EliminateAllocations
flag is specific to C2 compiler, it is declared in c2_globals.hpp. But in your test the method is not even compiled by C2 for a long time. Add -XX:+PrintCompilation
flag to make sure:
...
1045 84 3 java.lang.StringBuffer::<init> (6 bytes)
1045 85 s 3 java.lang.StringBuffer::toString (36 bytes)
1045 86 3 java.util.Arrays::copyOf (19 bytes)
15666 87 n 0 java.lang.Thread::sleep (native) (static)
15714 88 3 OnStackTest::alloc (20 bytes)
311503 89 4 OnStackTest::alloc (20 bytes)
311505 88 3 OnStackTest::alloc (20 bytes) made not entrant
This shows that alloc
is compiled by C1 (tier 3) after 15 seconds. A method needs to be called several thousands of times before it is considered for re-compilation by C2. Given 50 ms delay between iterations, this does not happen soon enough. In my experiment, alloc
is compiled by C2 only after 5 minutes of running.
C2-compiled method no longer contains allocations.
I verified this with -XX:CompileCommand="print,OnStackTest::alloc"

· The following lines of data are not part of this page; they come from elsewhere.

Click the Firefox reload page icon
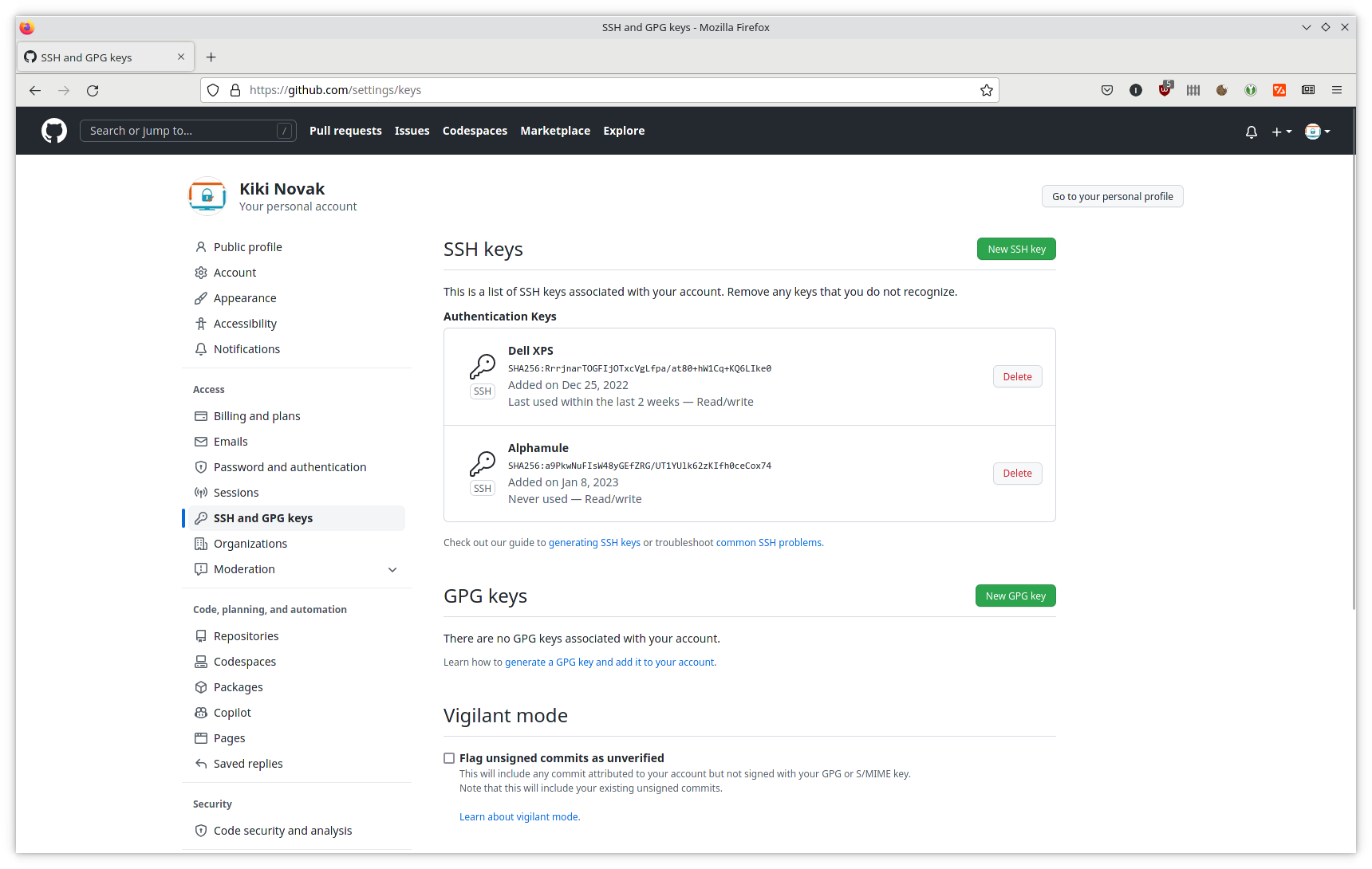pos(93,91)
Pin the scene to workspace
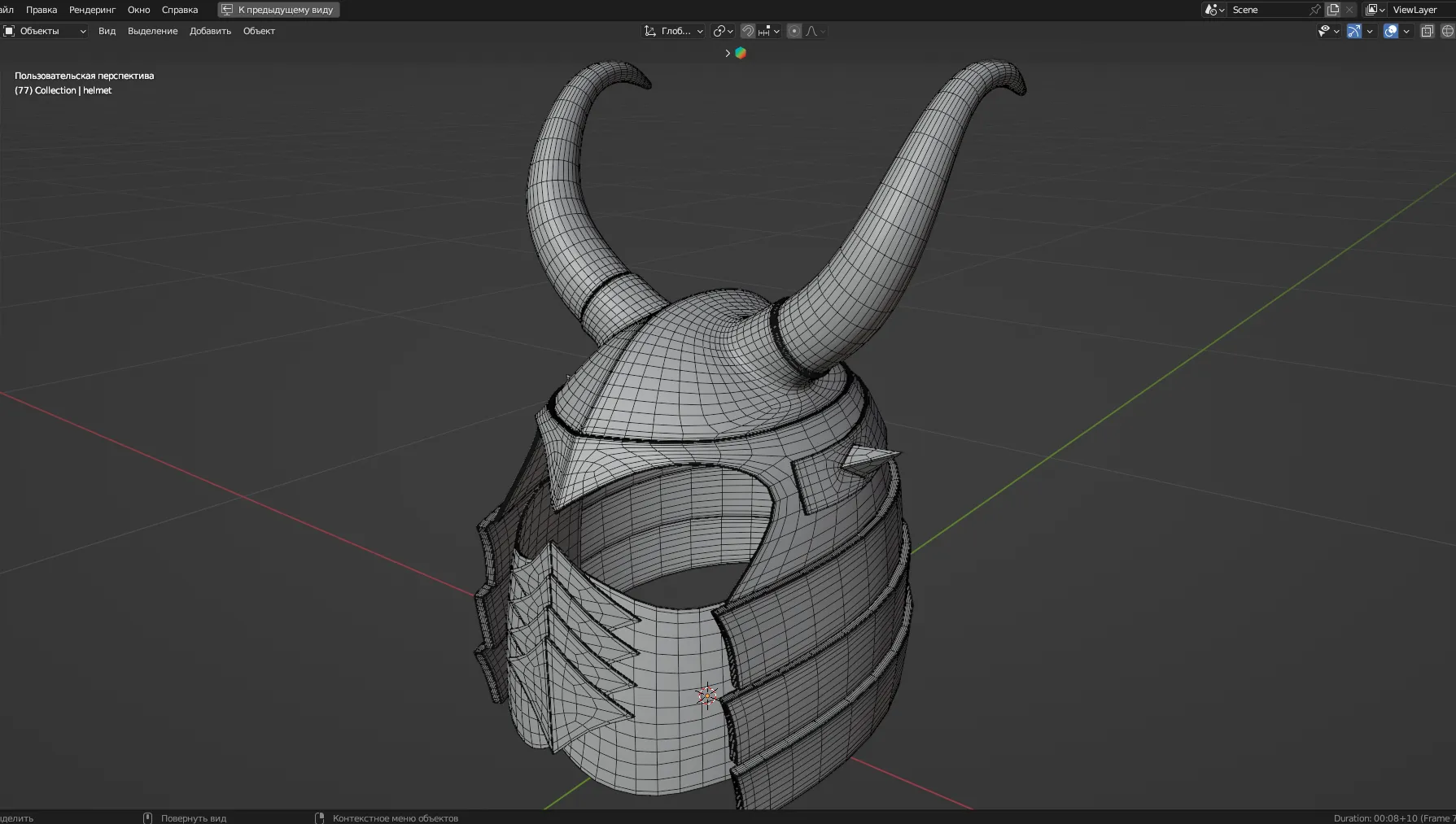Image resolution: width=1456 pixels, height=824 pixels. point(1314,10)
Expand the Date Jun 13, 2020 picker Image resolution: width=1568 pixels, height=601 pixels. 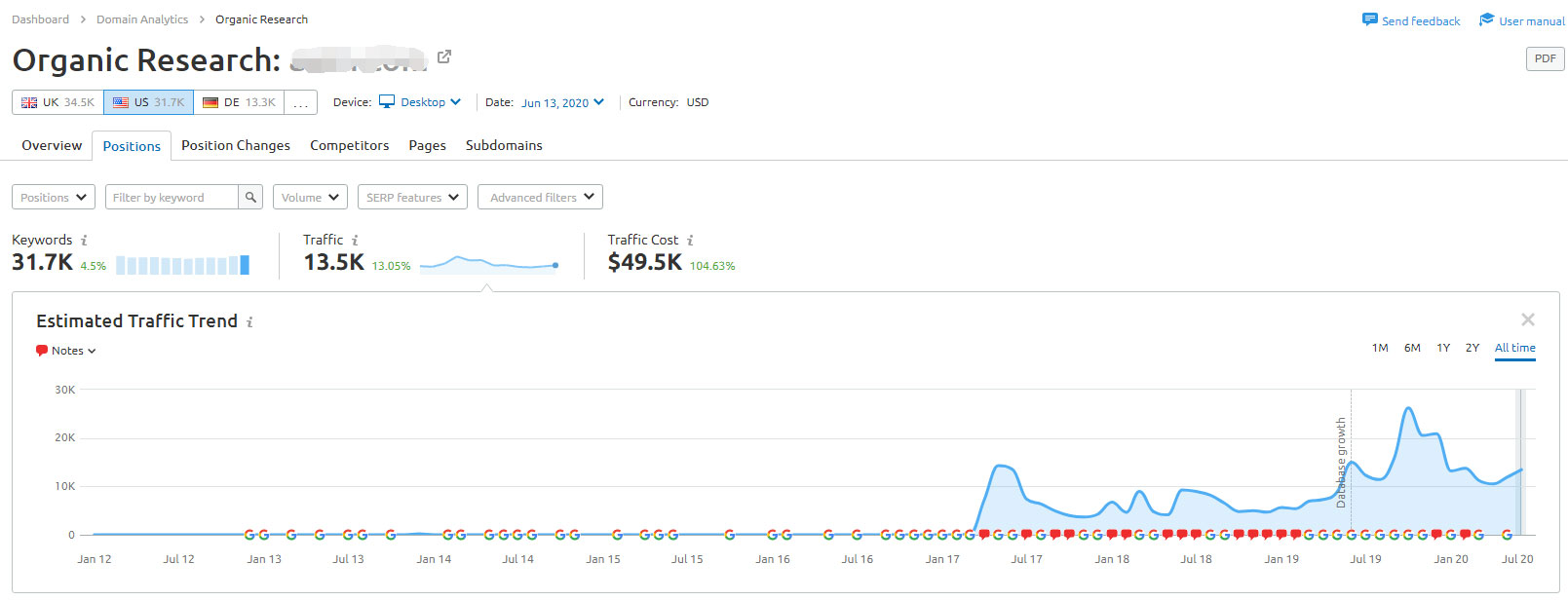coord(562,102)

# {method} {0x0000000012de2bc0} 'alloc' '()V' in 'OnStackTest'
# [sp+0x20] (sp of caller)
0x0000000003359fc0: sub rsp,18h
0x0000000003359fc7: mov qword ptr [rsp+10h],rbp ;*synchronization entry
; - OnStackTest::alloc@-1 (line 4)
0x0000000003359fcc: add rsp,10h
0x0000000003359fd0: pop rbp
0x0000000003359fd1: test dword ptr [0df0000h],eax
; {poll_return}
0x0000000003359fd7: ret
BTW, I suggest to use JMH for such kind of tests. Otherwise it's too easy to fall into one of common benchmarking pitfalls. Here is a similar question that also tries to measure the effect of allocation elimination, but does it wrong.
Upvotes: 3